Though there is much that individual departments can do to assess student learning, the AHA should augment its substantive work in this area to promote a richer dialogue within the discipline. Its Task Force in the Association of American College's Project on Liberal Learning, Study in Depth, and the Arts and Science Major, leading to Liberal Learning and the History Major (1990) and subsequent publications, provides an outstanding model of the essential elements for the undergraduate history degree program. Full debate of its guidelines and suggestions, or how to assess them, is not yet reflected in either the program of the annual meeting or AHA publications. The organization should acknowledge and encourage serious scholarship underway by regularly including sessions, panels, or workshops, and reporting on programs and their assessment in Perspectives, in printed pamphlets, or online. Many of our member departments have competed successfully for national and local grants; however, I know of no network for sharing the results with the profession at large. A registry of recent grant recipients, together with summaries of results, would give individual departments the names and affiliations of contacts and help avoid duplication of effort. Departments should be asked to submit information about assessment grants to the AHA annually to facilitate preparing such a registry. The same mechanism could also be used to announce upcoming workshops.

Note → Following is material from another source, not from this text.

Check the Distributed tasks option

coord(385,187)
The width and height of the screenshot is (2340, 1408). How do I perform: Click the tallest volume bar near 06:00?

Because of its experience in assessment, AAHE is a valuable resource for the national organizations. It can provide considerable expertise and guidance. At the same time, it should work with the professional associations to sponsor workshops and conference sessions involving new historians and recognizing some of the solid work already in progress. AAHE should continue and expand the representation of the learned societies in planning and executing its annual programs. Our sessions were informative and enlightening; but, they were rather one-sided. Although the case for assessment is compelling, in the interest of objectivity, the skeptics and critics must be included at the table and their objections heard and debated.
In closing, assessment has come a long way and appears to be a permanent part of academic life. Historians should bring their collective wisdom to bear on this issue on individual campuses and in the profession at large. We must also work with our colleagues beyond the discipline to guarantee the quality of assessment and insure that it honestly reflects what we are teaching and what we trust our students are learning. If we fail, others will assess for us in accordance with their agenda and our programs and students will suffer the consequences.
—Michael J. Galgano is the head of the Department of History at James Madison University.